Strengthen your rotator cuffs:
This is an effective preventative measure, but only when combined with other crucial body parts, such as strengthening the upper back muscles. Workouts or activities to maintain scapular muscle balance and posture are also beneficial in improving impingement symptoms. Many swimmers perform internal and external rotator cuff strengthening workouts using bands to prevent swimmers shoulder. You will notice a significant improvement if you add these exercises as a warm-up before you swim.
Improve your swimming technique:
Maintaining good swimming posture and technique is the most important preventive precautions you can take to avoid swimmers shoulder injury. Remember that swimming is a kind of resistance exercise like weight lifting. The proper form is vital for avoiding injuries, as in the gym. Before you consider raising the intensity or duration of your activity, you should focus on developing proper technique. You can take the help of a swimming coach who can assist you by identifying and correcting incorrect techniques or training habits.
Fix your stroke technique:
This is a win-win condition since you can simultaneously improve your stroke and avoid a swimmers shoulder injury. One of the simplest methods to obtain more power from your swim and minimize shoulder injury is to maintain your shoulders relaxed and un-shrugged throughout the stroke. Shrugging shoulders throughout the pulling process adds unnecessary strain to your minor but important shoulder muscle.

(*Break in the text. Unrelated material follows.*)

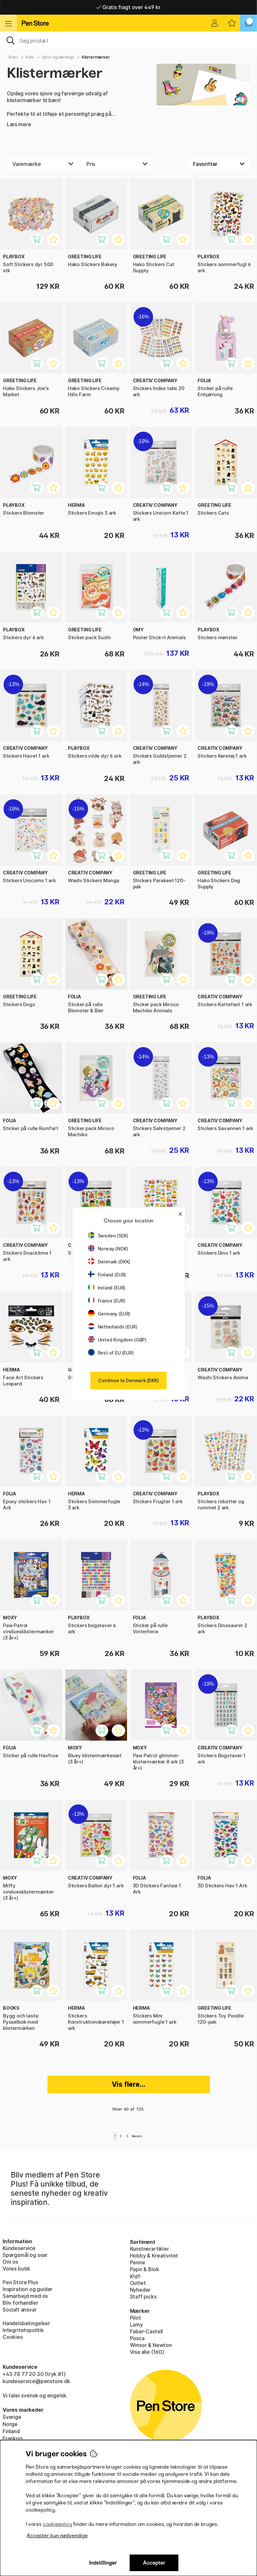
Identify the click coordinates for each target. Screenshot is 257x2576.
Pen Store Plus (20, 2282)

In freestyle, an inadequate body roll may result in excessive tugging on the tendons. Many swimmers’ thumbs and pointer fingers enter the water first, causing significant internal rotation and shoulder impingement.
Another key factor to consider is the way you drag through the water. If you cross your body’s midline or pull the water with a straight arm or a lowered elbow, these are all reasons that might contribute to increased strain on your inner rotator cuffs.
Stretching and recovery:
Over-training, you may not get adequate recovery time which could raise your chances of developing a swimmers shoulder. In any sport, adequate recovery is just as vital as the activity. Shoulder stretches for swimmers and a good night’s sleep is the best way to recuperate from the practice. Stretching will help you to ease your muscle stress.
Furthermore, if you want to swim faster, then flexibility is a must. Not all swimmers can take a nap during their morning and afternoon training sessions. To compensate for that, you can focus on adequate pre and post-workout nutrition and include potassium-rich food in your daily diet. You can also check the complete guide for swimmers’ diet.
A Swimmer’s shoulder is a situation that can be avoided by following the above-mentioned preventive measures, but despite our best efforts the injury may happen. If you are suffering from the swimmers shoulder symptoms like the lowered range of motion, raised joint laxity, rotator cuff, discomfort, and inflammation, you can take the assistance of a professional physiotherapist.